Una superficie de 4.247 hectáreas -el 9 por ciento del pequeño estado- pertenece a esta zona caracterizada por elevadas montañas en torno a un valle glaciar, en el que perviven tradiciones pastoriles y una propiedad comunal que se enraíza en la Edad Media.

En la justificación de su clasificación como Patrimonio Mundial se explica que este es un microcosmos en el que se comprueba cómo los habitantes de esta dura zona mantienen un tradicional aprovechamiento de los recursos, en armonía con el paisaje de montaña, con un sistema de gestión de tierras que subsiste desde hace 700 años.
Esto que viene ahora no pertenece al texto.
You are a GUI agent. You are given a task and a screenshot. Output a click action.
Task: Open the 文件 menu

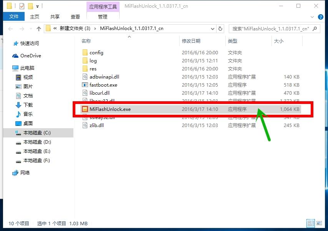tap(14, 17)
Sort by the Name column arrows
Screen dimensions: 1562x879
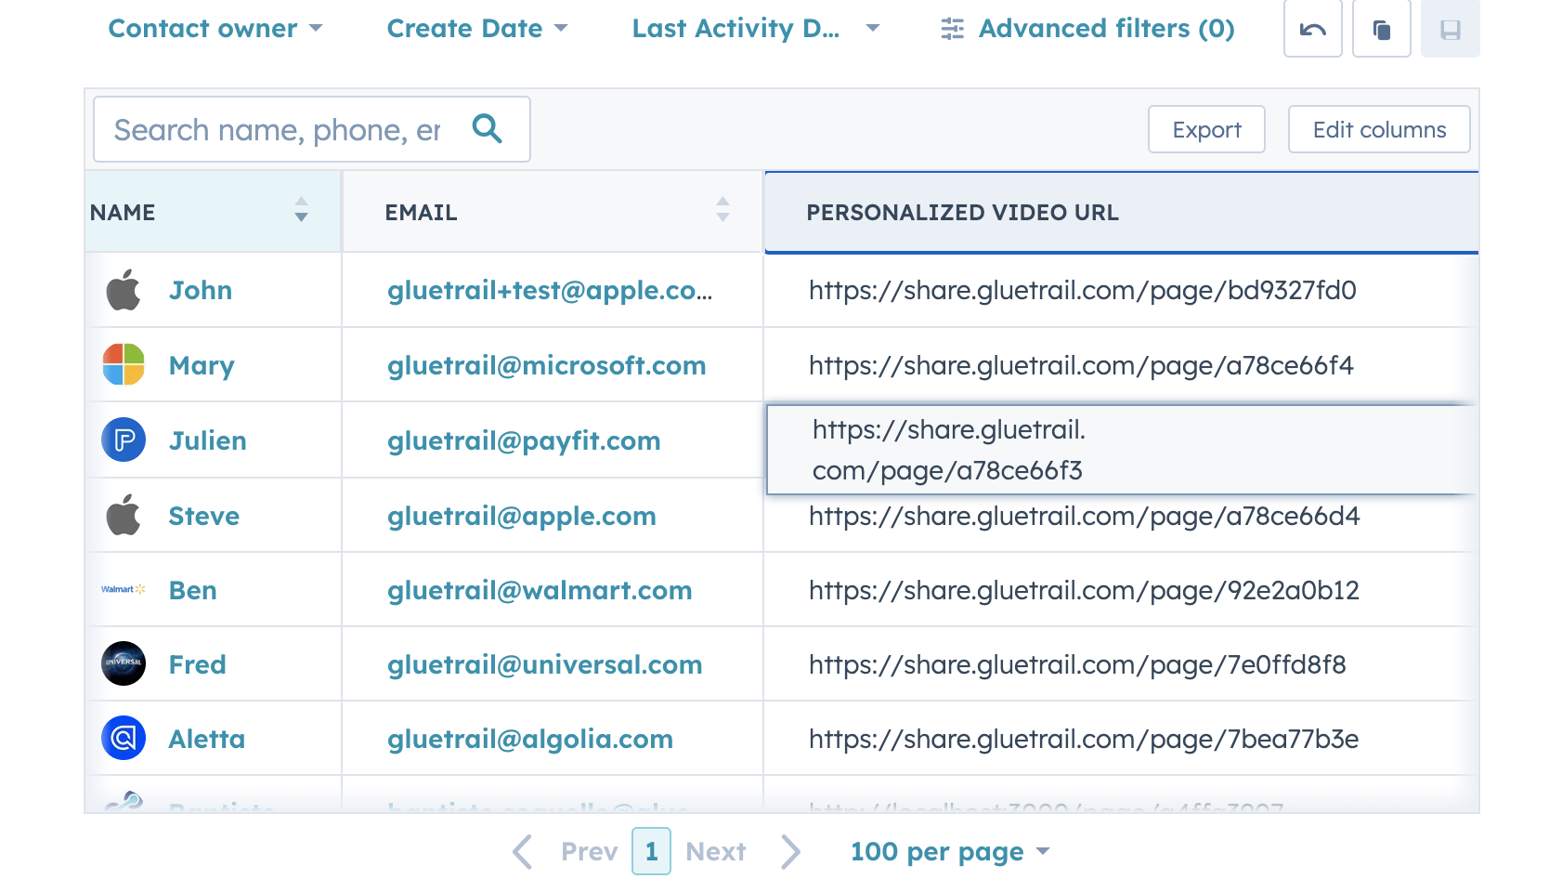tap(301, 210)
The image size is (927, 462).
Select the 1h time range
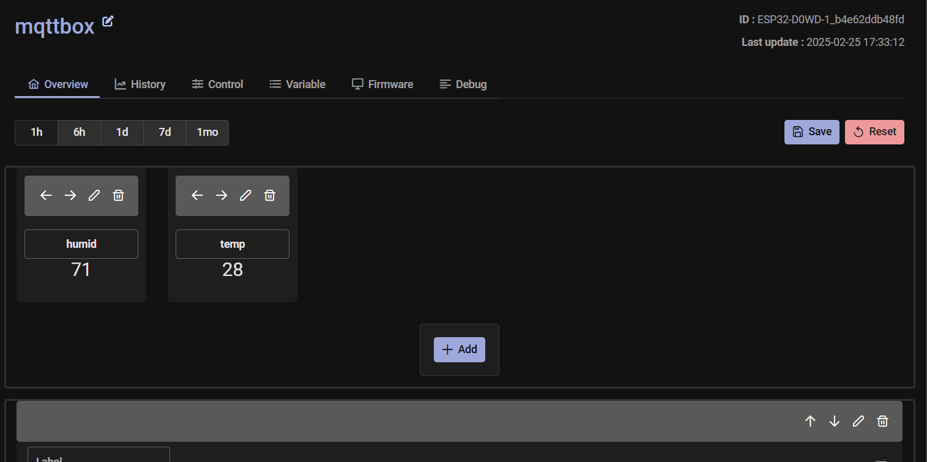click(36, 132)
El valle glacial del Madriu-Perafita-Claror (Andorra la Vella, Encamp, Escaldes-Engordany y Sant Julià de Lòria) es uno de los itinerarios más inhóspitos y sorprendentes de Andorra, en medio de cotas que se elevan hasta los 2.500 metros de altura. Madriu es una forma que deriva de las palabras "Madre-río" y tiene la clásica forma de "U", por su origen glacial.

Un paisaje de montañas, pequeños lagos, bosques y pasturas se complementa con elementos sencillos de la acción humana, tales como las cabañas de los pastores y los viejos huertos murados.

El pequeño estado de Andorra tiene, aparte de este enclave, otros bellos ámbitos rurales, en los que no suele faltar el atractivo de un arte románico sencillo. En efecto, en los valles del pequeño país están esparcidas 40 iglesias de aquella época medieval. Las más destacadas son la de Santa Coloma (Andorra la Vella, siglos IX y X), Sant Miquel d'Engolasters (Escaldes-Engordany, siglo XII), Sant Climent de Pal (s. XI y XII), Sant Serni de Nagol, etc.